▸ **Aim of the task**:
Every line from the one containing "How do I perform: Disable" to the final line of the material below must be reproduced exactly; leave out all other lines.
Content starts
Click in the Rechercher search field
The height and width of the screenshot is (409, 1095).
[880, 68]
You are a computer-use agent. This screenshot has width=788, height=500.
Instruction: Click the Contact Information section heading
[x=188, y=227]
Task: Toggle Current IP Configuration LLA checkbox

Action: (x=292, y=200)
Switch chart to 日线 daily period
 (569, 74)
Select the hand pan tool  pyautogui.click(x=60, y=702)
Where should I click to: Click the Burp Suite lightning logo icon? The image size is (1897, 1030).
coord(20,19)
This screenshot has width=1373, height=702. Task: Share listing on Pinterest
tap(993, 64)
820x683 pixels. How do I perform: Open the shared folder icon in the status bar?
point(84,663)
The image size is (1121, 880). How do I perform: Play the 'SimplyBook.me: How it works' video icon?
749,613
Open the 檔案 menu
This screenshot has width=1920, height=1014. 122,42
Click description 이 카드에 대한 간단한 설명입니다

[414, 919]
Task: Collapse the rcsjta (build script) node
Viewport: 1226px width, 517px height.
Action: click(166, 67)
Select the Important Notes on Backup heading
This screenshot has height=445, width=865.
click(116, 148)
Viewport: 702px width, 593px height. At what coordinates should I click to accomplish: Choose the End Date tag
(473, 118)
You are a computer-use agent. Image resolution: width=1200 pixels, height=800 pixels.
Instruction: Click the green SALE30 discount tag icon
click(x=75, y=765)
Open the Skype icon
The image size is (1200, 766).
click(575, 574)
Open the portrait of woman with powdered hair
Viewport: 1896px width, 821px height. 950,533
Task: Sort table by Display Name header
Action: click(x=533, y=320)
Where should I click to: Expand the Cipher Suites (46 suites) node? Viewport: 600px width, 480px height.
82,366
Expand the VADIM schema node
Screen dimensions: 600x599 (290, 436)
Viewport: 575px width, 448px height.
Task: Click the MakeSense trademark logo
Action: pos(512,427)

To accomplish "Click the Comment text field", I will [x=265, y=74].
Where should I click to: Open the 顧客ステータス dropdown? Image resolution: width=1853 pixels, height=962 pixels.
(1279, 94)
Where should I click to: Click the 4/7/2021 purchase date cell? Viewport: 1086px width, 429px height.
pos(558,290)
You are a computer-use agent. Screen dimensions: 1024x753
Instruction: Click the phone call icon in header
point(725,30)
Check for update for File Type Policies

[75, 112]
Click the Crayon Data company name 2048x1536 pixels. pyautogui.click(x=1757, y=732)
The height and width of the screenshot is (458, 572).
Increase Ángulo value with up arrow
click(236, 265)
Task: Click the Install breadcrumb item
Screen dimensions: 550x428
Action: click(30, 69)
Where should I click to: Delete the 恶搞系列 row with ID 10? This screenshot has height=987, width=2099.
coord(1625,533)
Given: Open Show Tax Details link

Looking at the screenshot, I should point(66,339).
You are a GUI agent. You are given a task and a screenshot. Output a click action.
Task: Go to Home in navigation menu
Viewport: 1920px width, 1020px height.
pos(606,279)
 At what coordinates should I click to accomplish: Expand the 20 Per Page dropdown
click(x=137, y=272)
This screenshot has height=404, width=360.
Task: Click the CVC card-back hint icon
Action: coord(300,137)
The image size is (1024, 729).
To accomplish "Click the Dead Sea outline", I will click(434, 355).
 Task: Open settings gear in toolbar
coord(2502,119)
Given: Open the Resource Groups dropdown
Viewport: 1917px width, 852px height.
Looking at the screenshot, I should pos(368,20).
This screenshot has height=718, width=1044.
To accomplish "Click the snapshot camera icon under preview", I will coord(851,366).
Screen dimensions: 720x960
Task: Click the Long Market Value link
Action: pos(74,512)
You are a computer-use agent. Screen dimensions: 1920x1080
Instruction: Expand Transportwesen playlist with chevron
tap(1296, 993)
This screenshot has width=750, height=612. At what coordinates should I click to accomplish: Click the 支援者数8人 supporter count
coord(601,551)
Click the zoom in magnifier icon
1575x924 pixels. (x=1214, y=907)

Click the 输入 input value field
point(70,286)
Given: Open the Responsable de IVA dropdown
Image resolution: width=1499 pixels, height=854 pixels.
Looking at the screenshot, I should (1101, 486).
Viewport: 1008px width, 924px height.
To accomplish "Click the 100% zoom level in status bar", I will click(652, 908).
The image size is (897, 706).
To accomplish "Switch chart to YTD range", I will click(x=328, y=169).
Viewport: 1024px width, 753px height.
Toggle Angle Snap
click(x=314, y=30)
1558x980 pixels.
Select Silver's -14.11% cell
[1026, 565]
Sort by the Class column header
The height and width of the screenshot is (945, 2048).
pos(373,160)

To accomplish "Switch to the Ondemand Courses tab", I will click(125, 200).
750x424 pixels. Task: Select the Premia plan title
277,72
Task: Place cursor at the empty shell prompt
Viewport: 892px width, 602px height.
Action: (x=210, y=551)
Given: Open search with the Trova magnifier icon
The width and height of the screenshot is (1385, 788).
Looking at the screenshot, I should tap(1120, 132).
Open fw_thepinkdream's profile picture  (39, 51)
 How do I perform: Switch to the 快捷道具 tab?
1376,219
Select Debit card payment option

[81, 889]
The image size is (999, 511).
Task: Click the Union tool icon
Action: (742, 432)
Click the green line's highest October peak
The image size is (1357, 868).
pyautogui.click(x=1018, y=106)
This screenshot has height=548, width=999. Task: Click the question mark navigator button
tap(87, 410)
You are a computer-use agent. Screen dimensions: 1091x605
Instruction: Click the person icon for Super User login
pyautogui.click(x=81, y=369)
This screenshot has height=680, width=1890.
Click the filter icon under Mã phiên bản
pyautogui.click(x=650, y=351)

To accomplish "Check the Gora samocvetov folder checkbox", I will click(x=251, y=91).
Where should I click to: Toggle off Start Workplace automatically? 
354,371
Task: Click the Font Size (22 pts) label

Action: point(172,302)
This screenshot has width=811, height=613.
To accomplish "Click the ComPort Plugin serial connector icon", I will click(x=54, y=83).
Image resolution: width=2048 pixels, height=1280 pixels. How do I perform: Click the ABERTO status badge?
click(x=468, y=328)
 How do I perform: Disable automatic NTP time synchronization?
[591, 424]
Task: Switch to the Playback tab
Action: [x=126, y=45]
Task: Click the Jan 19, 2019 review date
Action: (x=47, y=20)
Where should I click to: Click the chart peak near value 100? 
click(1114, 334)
Content ends
▸ **Output of the task**:
 How do I perform: Disable automatic NTP time synchronization?
[591, 424]
Task: Switch to the Playback tab
Action: [x=126, y=45]
Task: Click the Jan 19, 2019 review date
Action: (x=47, y=20)
Where should I click to: Click the chart peak near value 100? 
click(1114, 334)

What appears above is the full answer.